In her talk, she highlighted the challenges from mPokket perspective, which is an instant loan app that provides loans to college students and young working professionals. Borrowers can avail loans ranging from ₹500 to ₹20,000, and the amount is sent via instant credit to the bank account or Paytm wallet. The borrowing limit may be increased depending on multiple factors, including timely loan repayments. But how is the credit risk analysed?
Data Points To Measure Credit Risk
Credit report and scoring is an extensive process which is carried out by premier financial bodies based on data points. These data points include — the total level of debt, types of loans taken in the past, number of open accounts, repayment of debts, amount of credit available, credit utilisations, outstanding debt collection and other public records such as tax liens, bankruptcy, foreclosure and more.
However, for smaller businesses that provide loans to students, it is a challenging task to get data points mentioned above. In the absence of these points, processing unsecured loans such as students becomes a difficult task. Risk assessment in such cases involves steps such as:
- Validation of a user’s identity
- Validation of address
- Validation of user’s income, education details
- Credit history of the user (if available)
After the preliminary risk assessment, the request goes through regulatory, technological and operational analysis to decide on the loan approval, interest rate, repayment tenure, among others.
Mydukur further shared some of the alternate data points to assess credit risk for the unbanked. Some of the data they analyse is from social media, location information, online shopping history, travel data, utility bills and most importantly, the phone and mobile data such as contacts and SMS. They explore these data points to see if the person applying for a loan is genuine and is not using a fake account or phone. Mydukur, however, said that this information is accessed only after user consent.
Using AI/ML Algorithms To Detect Potential Repayment Capacity Of User
Mydukur shared that they use machine learning models to understand the repayment capacity of the user and potential defaulters. Detailing on the steps, she said that they begin with exploratory data analysis which involves alternate data, transactional data and unstructured personal data.
The next step is usually clustering, where they use tools such as KNIME and DBScan to find out the first time users, repeat users, among others. The next step is feature engineering and selection, which is one of the most crucial steps in identifying the probability of a user being a defaulter or a good customer and uses techniques such as logistic regression.

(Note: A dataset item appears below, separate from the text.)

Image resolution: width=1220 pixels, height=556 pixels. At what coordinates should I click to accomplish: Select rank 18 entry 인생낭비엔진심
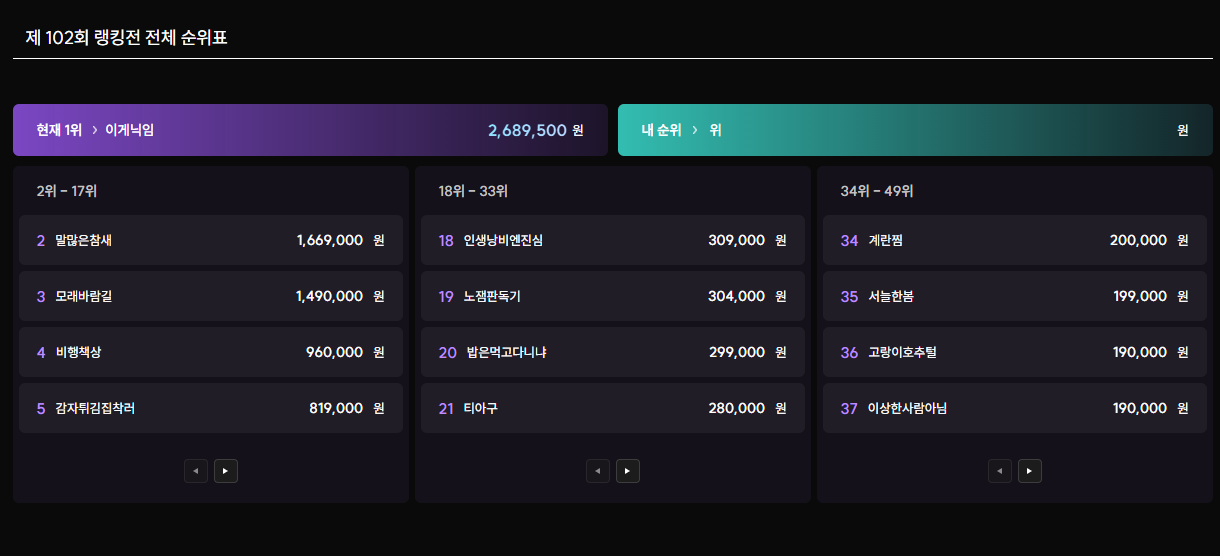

Finally, ML model selection is done, which involves techniques such as deep learning, random forest, neural networks, GBM, among others. These steps help in finding out the probability of a defaulter and provide a credit score to users.
Mydukur further added that for the credit scorecard model, the feature selection is made based on Weight of Evidence (WoE) and information value, which is, however usually effective only if data shows a linear relationship. She further explained that WoE is a measure of the predictive power of an independent variable in relation to the target variable. It measures the extent to which a specific feature can differentiate between target classes — “which in our case is good and bad customers,” she said.
Classification machine learning algorithms such as random forest classification and Gradient Boost have contributed significantly to predict risky users and their probability of default. “However, there still remain significant challenges such as algorithms having hidden biases if underlying data is biased, which we try to resolve with best abilities,” said Mydukur on a concluding note.